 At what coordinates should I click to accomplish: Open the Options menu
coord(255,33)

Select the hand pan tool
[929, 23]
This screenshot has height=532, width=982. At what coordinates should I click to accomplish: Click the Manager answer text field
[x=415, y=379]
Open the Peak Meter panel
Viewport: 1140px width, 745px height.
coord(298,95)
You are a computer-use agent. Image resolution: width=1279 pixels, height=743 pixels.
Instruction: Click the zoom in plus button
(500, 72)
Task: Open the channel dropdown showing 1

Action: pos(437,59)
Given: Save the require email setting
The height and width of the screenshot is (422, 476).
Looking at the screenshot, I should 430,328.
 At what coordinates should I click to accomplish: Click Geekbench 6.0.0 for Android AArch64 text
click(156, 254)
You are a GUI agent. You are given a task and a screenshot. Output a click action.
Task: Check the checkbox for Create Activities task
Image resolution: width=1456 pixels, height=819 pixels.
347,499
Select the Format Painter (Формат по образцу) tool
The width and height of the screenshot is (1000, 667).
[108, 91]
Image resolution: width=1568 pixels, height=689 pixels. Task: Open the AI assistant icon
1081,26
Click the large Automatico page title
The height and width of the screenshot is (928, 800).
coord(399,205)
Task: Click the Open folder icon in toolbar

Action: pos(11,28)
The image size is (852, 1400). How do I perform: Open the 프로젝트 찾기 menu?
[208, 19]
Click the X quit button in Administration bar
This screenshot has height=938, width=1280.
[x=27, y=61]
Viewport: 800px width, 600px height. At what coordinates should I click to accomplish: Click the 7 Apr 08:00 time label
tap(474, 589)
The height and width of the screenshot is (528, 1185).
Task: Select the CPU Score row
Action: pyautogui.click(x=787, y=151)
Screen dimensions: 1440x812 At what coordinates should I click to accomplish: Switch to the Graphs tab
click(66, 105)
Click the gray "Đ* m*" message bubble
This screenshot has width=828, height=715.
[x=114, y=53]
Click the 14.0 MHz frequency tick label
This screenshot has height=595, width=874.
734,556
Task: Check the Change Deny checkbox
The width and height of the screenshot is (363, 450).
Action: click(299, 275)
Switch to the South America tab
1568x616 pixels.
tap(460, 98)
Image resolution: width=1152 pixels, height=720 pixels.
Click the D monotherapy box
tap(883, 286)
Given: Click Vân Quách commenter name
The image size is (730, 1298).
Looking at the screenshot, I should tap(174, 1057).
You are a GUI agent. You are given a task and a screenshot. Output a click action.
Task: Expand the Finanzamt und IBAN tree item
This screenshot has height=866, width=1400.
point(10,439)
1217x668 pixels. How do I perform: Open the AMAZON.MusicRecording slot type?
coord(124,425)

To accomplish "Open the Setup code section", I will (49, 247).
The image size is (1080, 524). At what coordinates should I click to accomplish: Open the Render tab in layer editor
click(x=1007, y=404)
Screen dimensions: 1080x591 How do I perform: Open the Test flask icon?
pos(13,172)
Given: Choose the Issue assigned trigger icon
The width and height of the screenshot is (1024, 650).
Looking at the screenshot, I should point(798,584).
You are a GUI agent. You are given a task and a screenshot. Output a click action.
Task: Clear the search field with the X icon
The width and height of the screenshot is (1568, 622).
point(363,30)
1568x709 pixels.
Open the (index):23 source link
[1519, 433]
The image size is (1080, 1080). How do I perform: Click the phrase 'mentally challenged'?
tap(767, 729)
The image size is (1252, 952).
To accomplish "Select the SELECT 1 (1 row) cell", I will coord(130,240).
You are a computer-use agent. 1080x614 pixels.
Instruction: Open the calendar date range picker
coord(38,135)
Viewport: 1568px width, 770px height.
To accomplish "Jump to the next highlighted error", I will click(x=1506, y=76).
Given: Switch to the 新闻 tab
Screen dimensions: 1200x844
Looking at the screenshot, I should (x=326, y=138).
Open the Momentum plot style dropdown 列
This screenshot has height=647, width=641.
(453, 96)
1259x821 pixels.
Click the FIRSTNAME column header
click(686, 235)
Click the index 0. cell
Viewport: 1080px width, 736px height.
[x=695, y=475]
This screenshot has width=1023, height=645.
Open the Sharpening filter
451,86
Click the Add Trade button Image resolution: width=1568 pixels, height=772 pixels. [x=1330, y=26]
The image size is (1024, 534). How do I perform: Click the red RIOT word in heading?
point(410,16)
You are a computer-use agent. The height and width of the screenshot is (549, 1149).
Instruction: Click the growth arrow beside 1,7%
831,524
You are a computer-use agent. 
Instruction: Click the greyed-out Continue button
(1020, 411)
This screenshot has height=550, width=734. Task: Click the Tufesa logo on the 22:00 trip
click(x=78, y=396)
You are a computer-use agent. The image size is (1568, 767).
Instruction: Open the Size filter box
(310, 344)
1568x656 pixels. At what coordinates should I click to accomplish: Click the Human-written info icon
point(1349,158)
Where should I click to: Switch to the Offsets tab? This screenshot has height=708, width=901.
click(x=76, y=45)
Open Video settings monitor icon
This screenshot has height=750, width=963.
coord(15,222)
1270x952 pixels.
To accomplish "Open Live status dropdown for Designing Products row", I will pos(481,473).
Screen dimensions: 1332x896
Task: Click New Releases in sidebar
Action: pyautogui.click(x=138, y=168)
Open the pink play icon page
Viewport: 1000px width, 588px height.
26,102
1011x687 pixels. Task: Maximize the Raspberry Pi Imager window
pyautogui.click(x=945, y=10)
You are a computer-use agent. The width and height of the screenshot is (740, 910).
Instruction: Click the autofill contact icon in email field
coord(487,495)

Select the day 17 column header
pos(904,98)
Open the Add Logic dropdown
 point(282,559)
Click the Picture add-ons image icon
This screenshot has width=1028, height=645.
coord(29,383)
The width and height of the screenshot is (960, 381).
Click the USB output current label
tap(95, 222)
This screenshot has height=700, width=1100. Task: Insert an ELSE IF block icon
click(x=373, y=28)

◆ ◆ ◆ ◆ ◆

Copy the records above. Keep every word as it is.

Output below -
 At what coordinates should I click to accomplish: Open the Options menu
coord(255,33)

Select the hand pan tool
[929, 23]
This screenshot has height=532, width=982. At what coordinates should I click to accomplish: Click the Manager answer text field
[x=415, y=379]
Open the Peak Meter panel
Viewport: 1140px width, 745px height.
coord(298,95)
You are a computer-use agent. Image resolution: width=1279 pixels, height=743 pixels.
Instruction: Click the zoom in plus button
(500, 72)
Task: Open the channel dropdown showing 1

Action: pos(437,59)
Given: Save the require email setting
The height and width of the screenshot is (422, 476).
Looking at the screenshot, I should 430,328.
 At what coordinates should I click to accomplish: Click Geekbench 6.0.0 for Android AArch64 text
click(156, 254)
You are a GUI agent. You are given a task and a screenshot. Output a click action.
Task: Check the checkbox for Create Activities task
Image resolution: width=1456 pixels, height=819 pixels.
347,499
Select the Format Painter (Формат по образцу) tool
The width and height of the screenshot is (1000, 667).
[108, 91]
Image resolution: width=1568 pixels, height=689 pixels. Task: Open the AI assistant icon
1081,26
Click the large Automatico page title
The height and width of the screenshot is (928, 800).
coord(399,205)
Task: Click the Open folder icon in toolbar

Action: pos(11,28)
The image size is (852, 1400). How do I perform: Open the 프로젝트 찾기 menu?
[208, 19]
Click the X quit button in Administration bar
This screenshot has height=938, width=1280.
[x=27, y=61]
Viewport: 800px width, 600px height. At what coordinates should I click to accomplish: Click the 7 Apr 08:00 time label
tap(474, 589)
The height and width of the screenshot is (528, 1185).
Task: Select the CPU Score row
Action: pyautogui.click(x=787, y=151)
Screen dimensions: 1440x812 At what coordinates should I click to accomplish: Switch to the Graphs tab
click(66, 105)
Click the gray "Đ* m*" message bubble
This screenshot has width=828, height=715.
[x=114, y=53]
Click the 14.0 MHz frequency tick label
This screenshot has height=595, width=874.
734,556
Task: Check the Change Deny checkbox
The width and height of the screenshot is (363, 450).
Action: click(299, 275)
Switch to the South America tab
1568x616 pixels.
tap(460, 98)
Image resolution: width=1152 pixels, height=720 pixels.
Click the D monotherapy box
tap(883, 286)
Given: Click Vân Quách commenter name
The image size is (730, 1298).
Looking at the screenshot, I should tap(174, 1057).
You are a GUI agent. You are given a task and a screenshot. Output a click action.
Task: Expand the Finanzamt und IBAN tree item
This screenshot has height=866, width=1400.
point(10,439)
1217x668 pixels. How do I perform: Open the AMAZON.MusicRecording slot type?
coord(124,425)

To accomplish "Open the Setup code section", I will (49, 247).
The image size is (1080, 524). At what coordinates should I click to accomplish: Open the Render tab in layer editor
click(x=1007, y=404)
Screen dimensions: 1080x591 How do I perform: Open the Test flask icon?
pos(13,172)
Given: Choose the Issue assigned trigger icon
The width and height of the screenshot is (1024, 650).
Looking at the screenshot, I should point(798,584).
You are a GUI agent. You are given a task and a screenshot. Output a click action.
Task: Clear the search field with the X icon
The width and height of the screenshot is (1568, 622).
point(363,30)
1568x709 pixels.
Open the (index):23 source link
[1519, 433]
The image size is (1080, 1080). How do I perform: Click the phrase 'mentally challenged'?
tap(767, 729)
The image size is (1252, 952).
To accomplish "Select the SELECT 1 (1 row) cell", I will coord(130,240).
You are a computer-use agent. 1080x614 pixels.
Instruction: Open the calendar date range picker
coord(38,135)
Viewport: 1568px width, 770px height.
To accomplish "Jump to the next highlighted error", I will click(x=1506, y=76).
Given: Switch to the 新闻 tab
Screen dimensions: 1200x844
Looking at the screenshot, I should (x=326, y=138).
Open the Momentum plot style dropdown 列
This screenshot has height=647, width=641.
(453, 96)
1259x821 pixels.
Click the FIRSTNAME column header
click(686, 235)
Click the index 0. cell
Viewport: 1080px width, 736px height.
[x=695, y=475]
This screenshot has width=1023, height=645.
Open the Sharpening filter
451,86
Click the Add Trade button Image resolution: width=1568 pixels, height=772 pixels. [x=1330, y=26]
The image size is (1024, 534). How do I perform: Click the red RIOT word in heading?
point(410,16)
You are a computer-use agent. The height and width of the screenshot is (549, 1149).
Instruction: Click the growth arrow beside 1,7%
831,524
You are a computer-use agent. 
Instruction: Click the greyed-out Continue button
(1020, 411)
This screenshot has height=550, width=734. Task: Click the Tufesa logo on the 22:00 trip
click(x=78, y=396)
You are a computer-use agent. The image size is (1568, 767).
Instruction: Open the Size filter box
(310, 344)
1568x656 pixels. At what coordinates should I click to accomplish: Click the Human-written info icon
point(1349,158)
Where should I click to: Switch to the Offsets tab? This screenshot has height=708, width=901.
click(x=76, y=45)
Open Video settings monitor icon
This screenshot has height=750, width=963.
coord(15,222)
1270x952 pixels.
To accomplish "Open Live status dropdown for Designing Products row", I will pos(481,473).
Screen dimensions: 1332x896
Task: Click New Releases in sidebar
Action: pyautogui.click(x=138, y=168)
Open the pink play icon page
Viewport: 1000px width, 588px height.
26,102
1011x687 pixels. Task: Maximize the Raspberry Pi Imager window
pyautogui.click(x=945, y=10)
You are a computer-use agent. The width and height of the screenshot is (740, 910).
Instruction: Click the autofill contact icon in email field
coord(487,495)

Select the day 17 column header
pos(904,98)
Open the Add Logic dropdown
 point(282,559)
Click the Picture add-ons image icon
This screenshot has width=1028, height=645.
coord(29,383)
The width and height of the screenshot is (960, 381).
Click the USB output current label
tap(95, 222)
This screenshot has height=700, width=1100. Task: Insert an ELSE IF block icon
click(x=373, y=28)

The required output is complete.